(Items from a dataset)
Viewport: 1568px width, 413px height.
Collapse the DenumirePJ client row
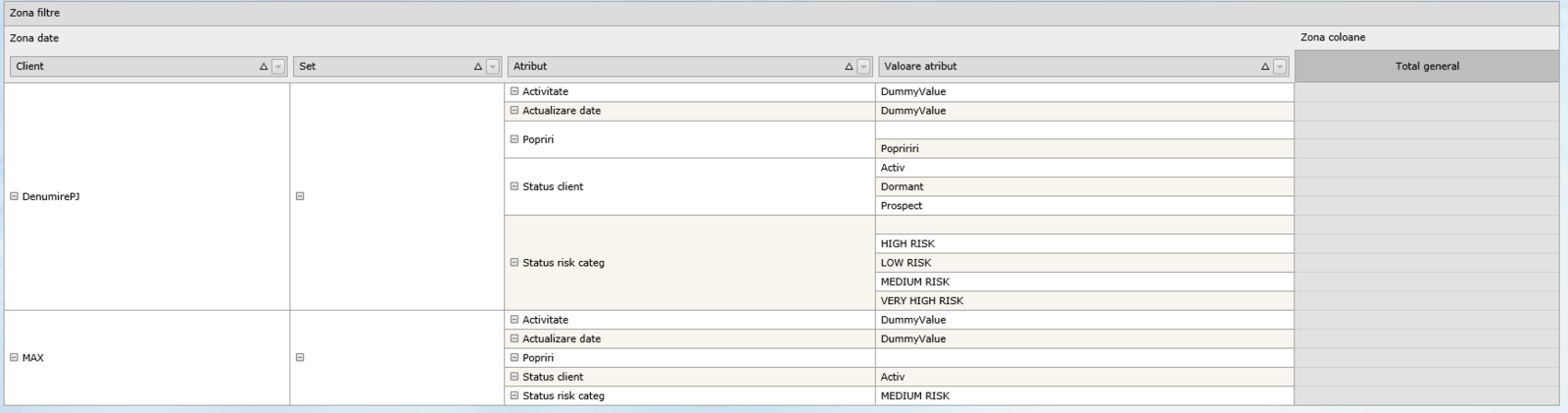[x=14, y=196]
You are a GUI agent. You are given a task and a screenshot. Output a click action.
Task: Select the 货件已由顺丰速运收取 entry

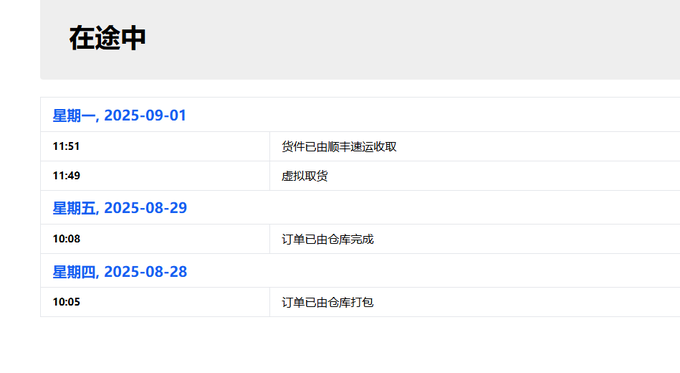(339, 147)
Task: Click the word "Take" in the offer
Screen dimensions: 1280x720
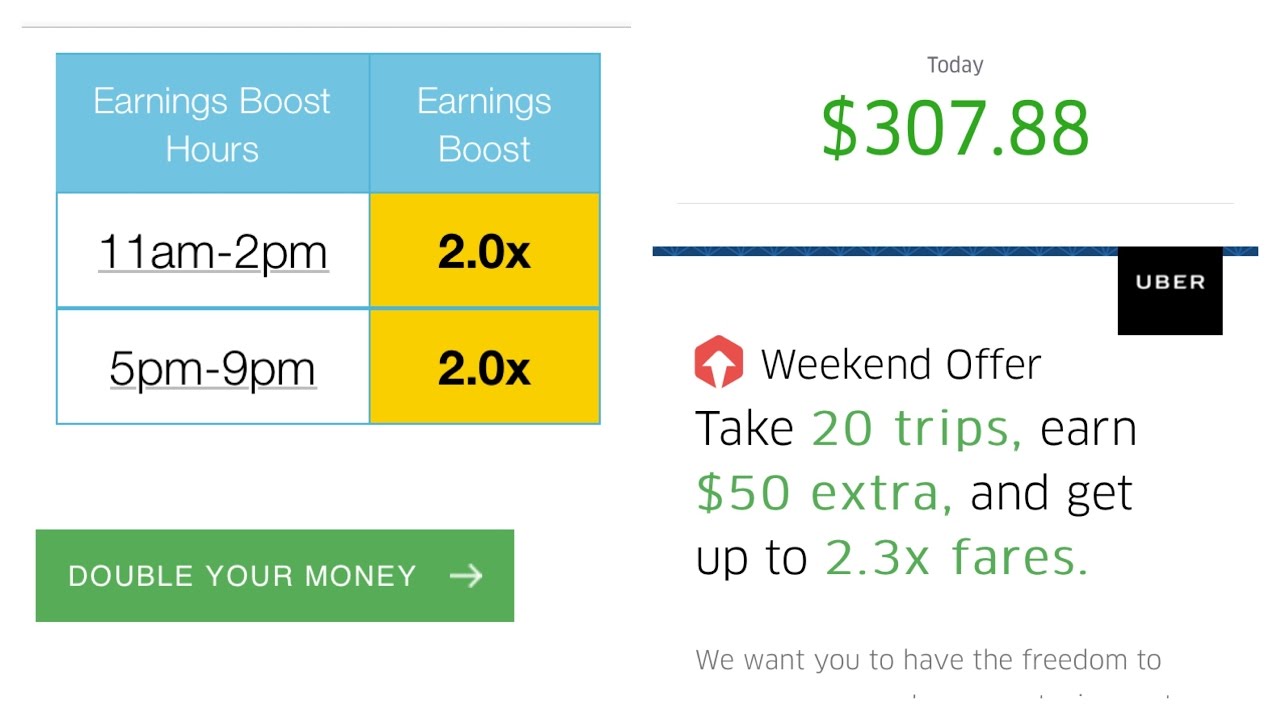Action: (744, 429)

(Directions):
Only the lines from the one containing "Task: Select the 货件已由顺丰速运收取 entry" through the end of the data above are to be output, exactly and without pictures.

(Output of the exercise):
Task: Select the 货件已由顺丰速运收取 entry

(339, 147)
Task: Click the word "Take" in the offer
Screen dimensions: 1280x720
Action: (744, 429)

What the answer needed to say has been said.